Metadata-Version: 2.1
Name: dtokenizer
Version: 0.0.2
Home-page: https://github.com/voidful/dtokenizer
Author: Voidful
Author-email: voidful.stack@gmail.com
License: Apache
Keywords: tokenizer
Classifier: Development Status :: 4 - Beta
Classifier: License :: OSI Approved :: Apache Software License
Classifier: Programming Language :: Python
Description-Content-Type: text/markdown
License-File: LICENSE

# dtokenizer
discretize everything into tokens

## Introduction
`dtokenizer` is a Python library designed to discretize audio files into tokens using various models. It supports models like Hubert and Encodec for tokenization.

## Installation
To use `dtokenizer`, first ensure you have Python and pip installed. Then, install the required dependencies by running:
```bash
pip install -r requirements.txt
```

## Usage

### Hubert Tokenizer
The Hubert tokenizer can be used to tokenize audio files into discrete tokens and then decode them back. Here's how you can use it:

```python
from dtokenizer.audio.model.hubert_model import HubertTokenizer
import soundfile as sf

ht = HubertTokenizer('hubert_layer6_code100')
code, decodec_stuff = ht.encode_file('./sample2_22k.wav')
wav_values = ht.decode(code)

# Write the decoded audio to a file
sf.write('output.wav', wav_values, 16000)
```

### Encodec Tokenizer
Similarly, the Encodec tokenizer allows for efficient audio file tokenization.
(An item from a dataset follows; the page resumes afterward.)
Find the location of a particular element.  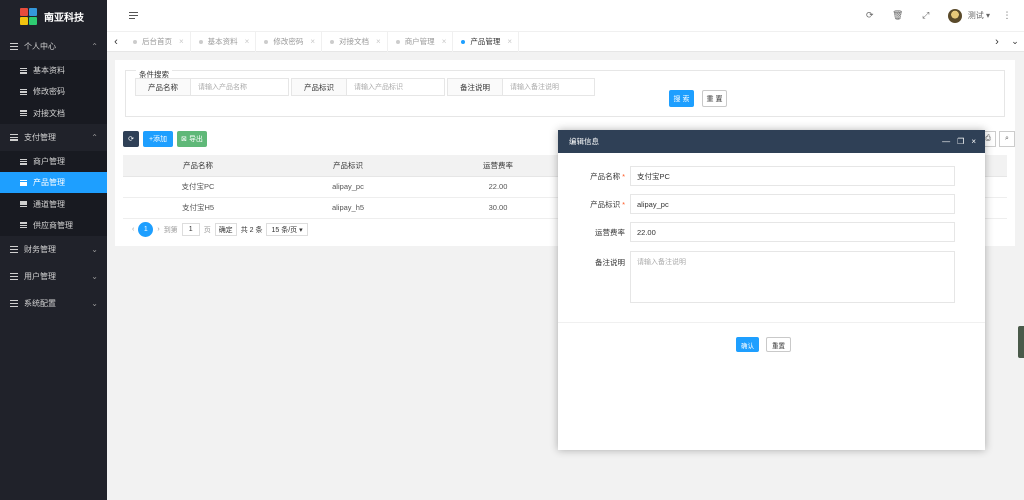

tab-merchants: 商户管理 × is located at coordinates (421, 42).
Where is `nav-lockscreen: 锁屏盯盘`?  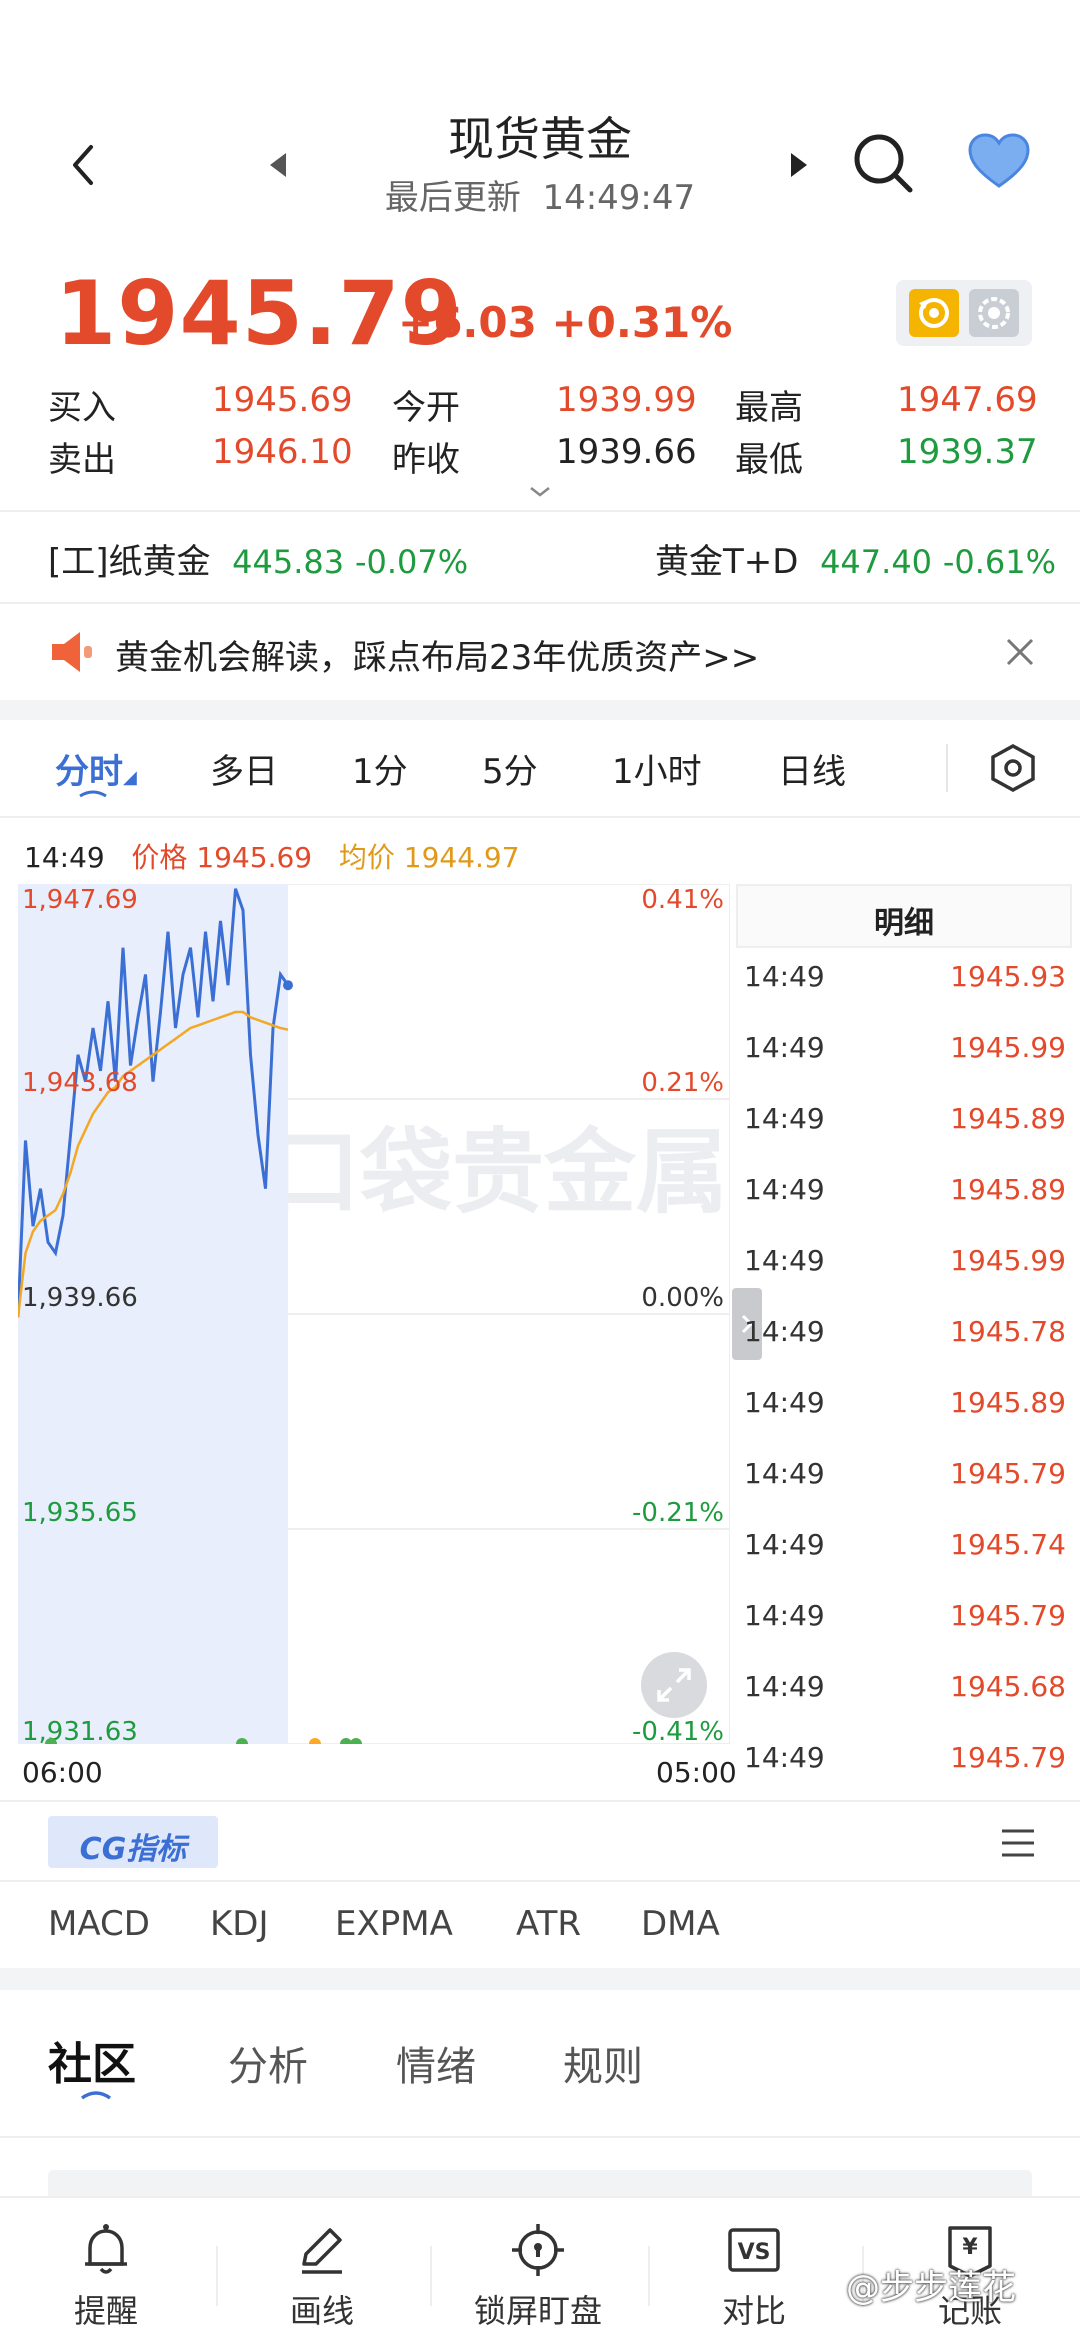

Here's an example of its usage:

```python
import torch
from dtokenizer.audio.model.encodec_model import EncodecTokenizer
import torchaudio

et = EncodecTokenizer('encodec_24k_6bps')
code, stuff_for_decode = et.encode_file('./sample2_22k.wav')
wav_values = et.decode(stuff_for_decode)

# Save the decoded audio to a file
torchaudio.save('output.wav', torch.from_numpy(wav_values), 22050)
```

## Contributing
We welcome contributions to the `dtokenizer` project. Please feel free to submit issues or pull requests.

## License
This project is released under the MIT License. See the LICENSE file for more details.